A SQLContext can be used create DataFrame, register DataFrame as tables, execute SQL over tables, cache tables, and read parquet files.

In [4]:
sqlContext = SQLContext(sc)

## Loading Data

#### Data consists of text files based on following class:
#### 1) Fashion 2) Technology 3) Science 4) Movie

In [5]:
fas_df = spark.read.text('Data/Fashion/*')
fas_df = fas_df.withColumn("category",lit("Fashion"))

tech_df = spark.read.text('Data/Technology/*')
tech_df = tech_df.withColumn("category",lit("Technology"))

sci_df = spark.read.text('Data/Science/*')
sci_df = sci_df.withColumn("category",lit("science"))

mov_df = spark.read.text('Data/Movie/*')
mov_df = mov_df.withColumn("category",lit("Movie"))


merge_df1 = fas_df.union(tech_df)
merge_df2 = merge_df1.union(sci_df)
merge_df3 = merge_df2.union(mov_df)

#### Final Dataset

In [6]:
data = merge_df3.select([column for column in merge_df3.columns])
data.show(5)

+--------------------+--------+
|               value|category|
+--------------------+--------+
|   Sections SEARC...| Fashion|
|   Sections SEARC...| Fashion|
|   Sections SEARC...| Fashion|
|   Sections SEARC...| Fashion|
|   Sections SEARC...| Fashion|
+--------------------+--------+
only showing top 5 rows



#### Final Unknown Dataset

In [7]:
Fas_udf = spark.read.text('Data/unknown/Fashion/*')
Fas_udf = Fas_udf.withColumn("category",lit("Fashion"))

science_udf = spark.read.text('Data/unknown/science/*')
science_udf = science_udf.withColumn("category",lit("science"))

tech_udf = spark.read.text('Data/unknown/technology/*')
tech_udf = tech_udf.withColumn("category",lit("technology"))

movie_udf = spark.read.text('Data/unknown/Movie/*')
movie_udf = movie_udf.withColumn("category",lit("Movie"))

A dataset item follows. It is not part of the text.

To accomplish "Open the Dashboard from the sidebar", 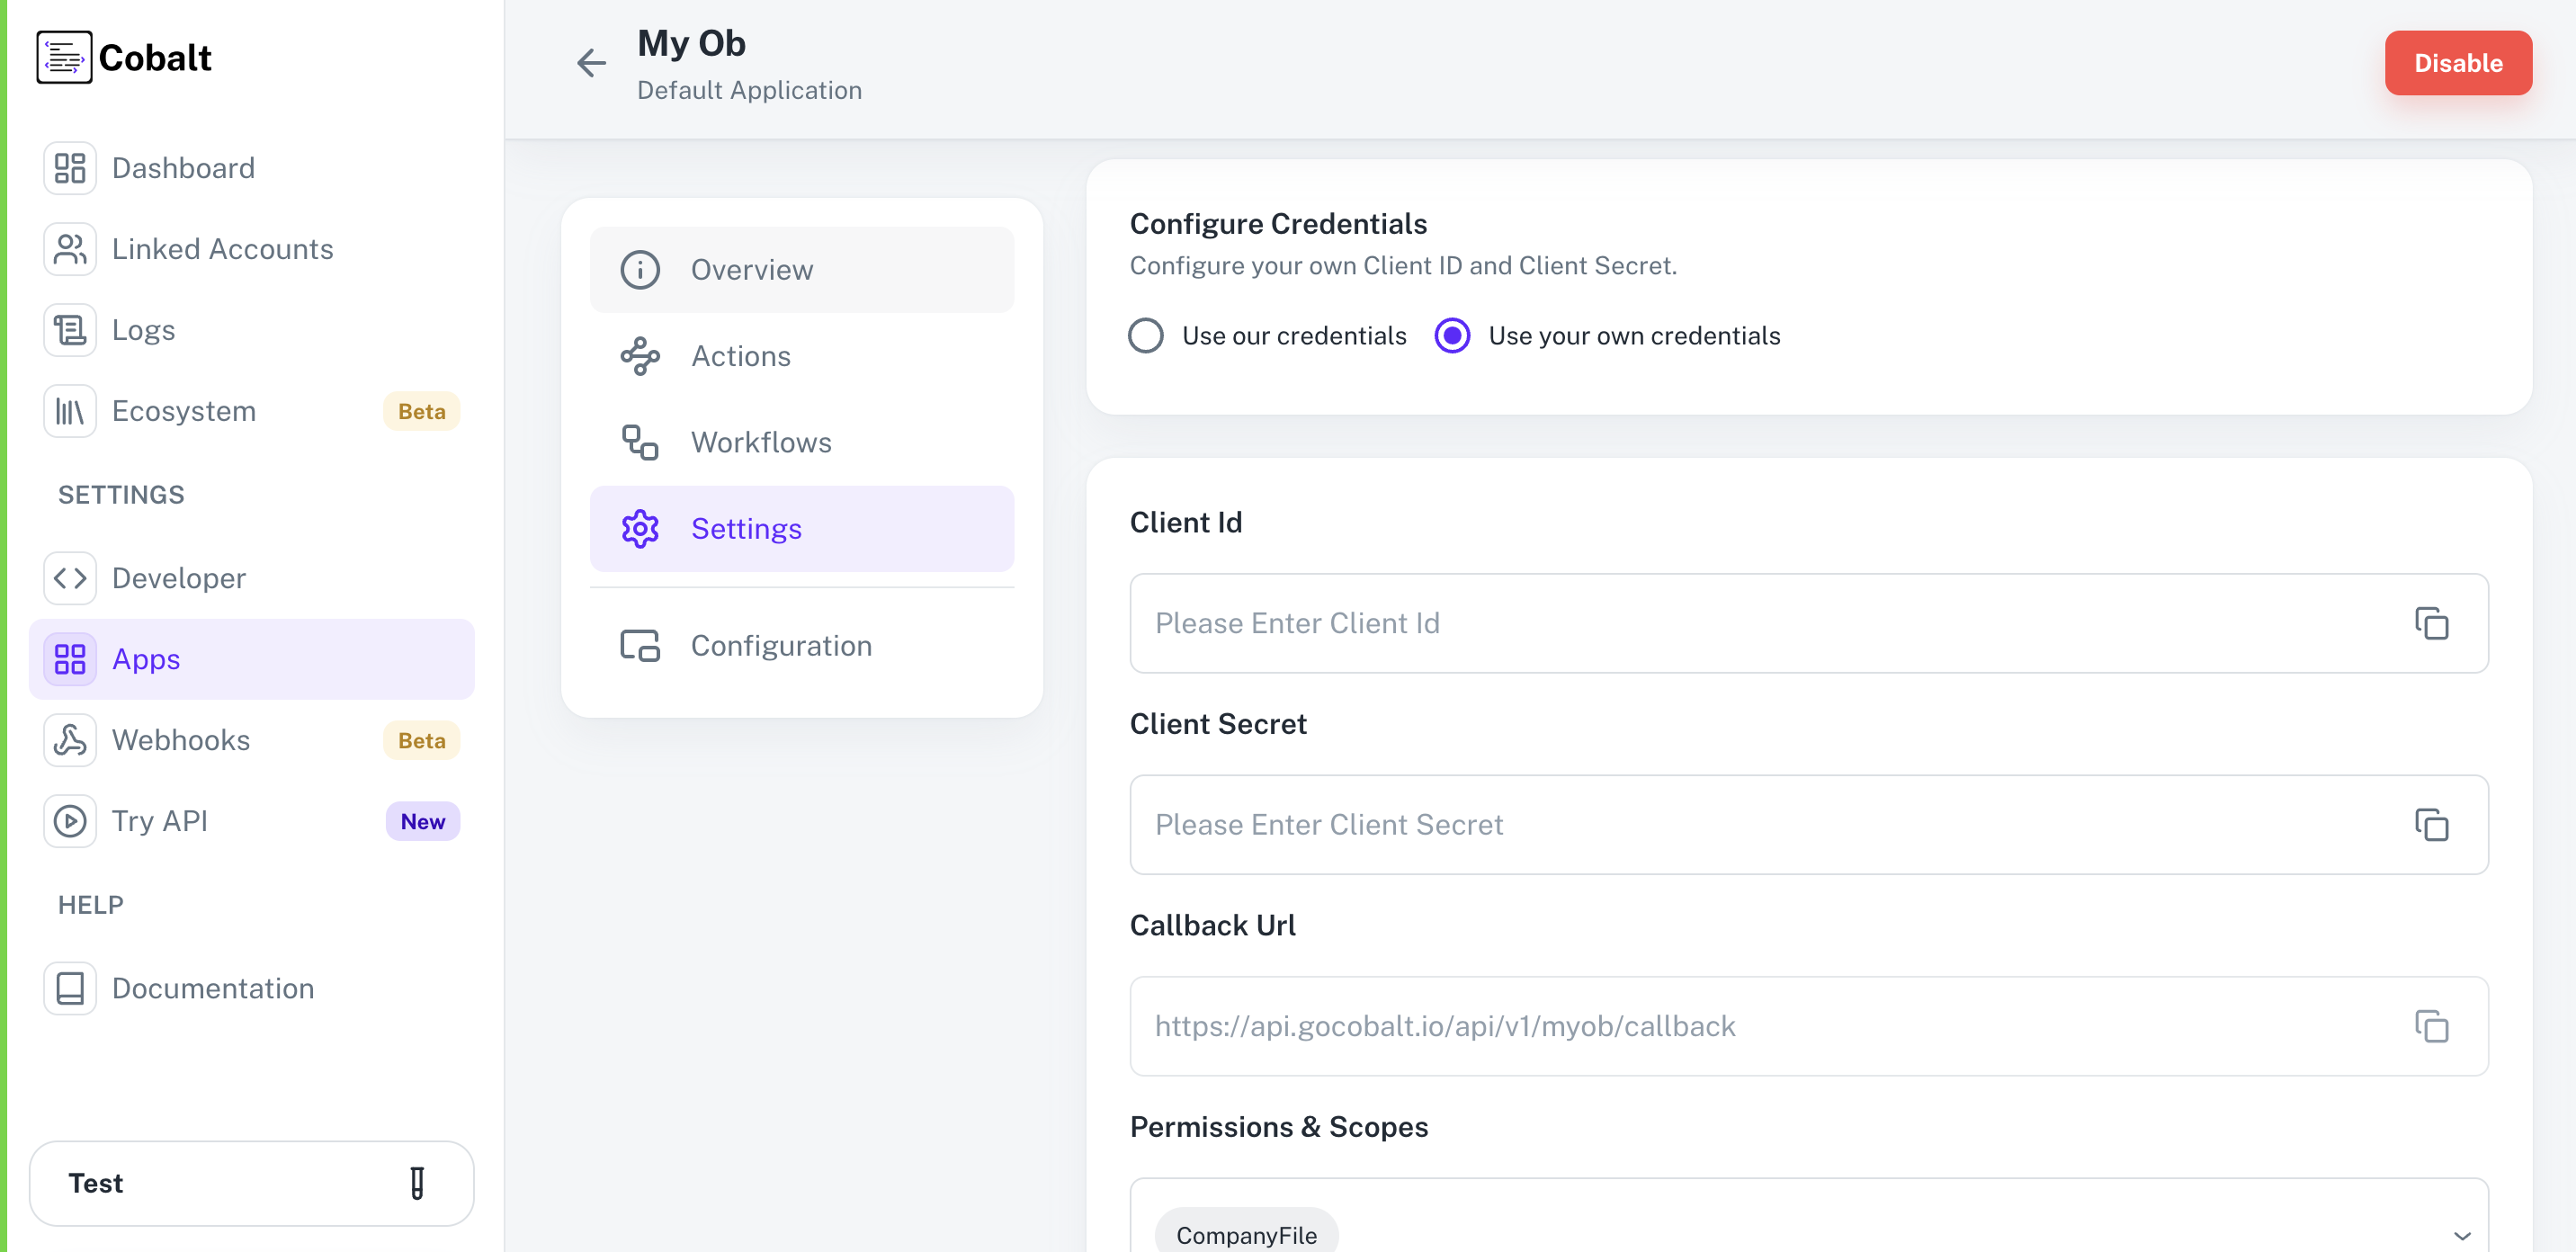I will coord(182,167).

merge_udf1 = Fas_udf.union(science_udf)
merge_udf2 = merge_udf1.union(tech_udf)
merge_udf3 = merge_udf2.union(movie_udf)

unknown_data = merge_udf3.select([column for column in merge_udf3.columns])
unknown_data.show(5)

+--------------------+--------+
|               value|category|
+--------------------+--------+
|   Sections SEARC...| Fashion|
|   Sections SEARC...| Fashion|
|   Sections SEARC...| Fashion|
|   Sections SEARC...| Fashion|
|   Sections SEARC...| Fashion|
+--------------------+--------+
only showing top 5 rows



## Setting Metric 

In [8]:
data_m = {'metric':['Train_Accuracy', 'Test_Accuracy','Unknown_Accuracy']}
metric_df=pd.DataFrame(data_m)

In [9]:
metric_df.set_index(['metric'])

Train_Accuracy
Test_Accuracy
Unknown_Accuracy


## Data Manipulation using Pyspark libraries 

### RegexTokenizer  

A regex based tokenizer that extracts tokens either by using the provided regex pattern (in Java dialect) to split the text (default) or repeatedly matching the regex (if gaps is false). Optional parameters also allow filtering tokens using a minimal length. It returns an array of strings that can be empty.

In [10]:
regexTokenizer = RegexTokenizer(inputCol="value", outputCol="words", pattern="\\W")

### Downloading Stopwords

In [11]:
nltk.download('stopwords')

[nltk_data] Downloading package stopwords to
[nltk_data]     C:\Users\prajw\AppData\Roaming\nltk_data...
[nltk_data]   Package stopwords is already up-to-date!


True

### StopWordsRemover

A feature transformer that filters out stop words from input. Since 3.0.0, StopWordsRemover can filter out multiple columns at once by setting the inputCols parameter. Note that when both the inputCol and inputCols parameters are set, an Exception will be thrown.

In [12]:
add_stopwords=nltk.corpus.stopwords.words('english')
add_stopwords_1 = ["nytimes","com","sense","day","common","business","todays","said","food","review","sunday","letters","politics","events","terms","services","years","contributors","companies","listings","applications","tax","trump","president","contributing","make","think","woman","federal","called","system","found","american","sale","headline","arts","times","subscriptions","choices","privacy","take","jobs","books","account","accounts","television","nyc","writers","multimedia","journeys","editorials","photography","automobiles","paper","city","tool","sports","weddings","columnists","contribution","even","nyt","obituary","state","travel","advertise","pm","street","go","corrections","saturday","company","dance","states","real","movies","estate","percent","music","tech","living","science","fashion","please","opinion","art","new","york","time","u","wa","reading","ha","video","image","photo","credit","edition","magazine","oped","could","crossword","mr","term","feedback","index","get","also","b","help","year","health","united","education","week","think","guide","event","two","first","subscription","service","cut","is","nytimescom","section","sections","Sections","Home","home","Search","search","Skip","skip","content","navigation","View","view","mobile","version","Subscribe","subscribe","Now","now","Log","log","In","in","setting","settings","Site","site","Loading","loading","article","next","previous","Advertisement","ad","advertisement","Supported","supported","by","Share","share","Page","page","Continue","continue","main","story","newsletter","Sign","Up","Manage","email","preferences","Not","you","opt","out","contact","us","anytime","thank","subscribing","see","more","email"] 
stopwordsRemover = StopWordsRemover(inputCol="words", outputCol="filtered1").setStopWords(add_stopwords)
stopwordsRemover1 = StopWordsRemover(inputCol="filtered1", outputCol="filtered").setStopWords(add_stopwords_1)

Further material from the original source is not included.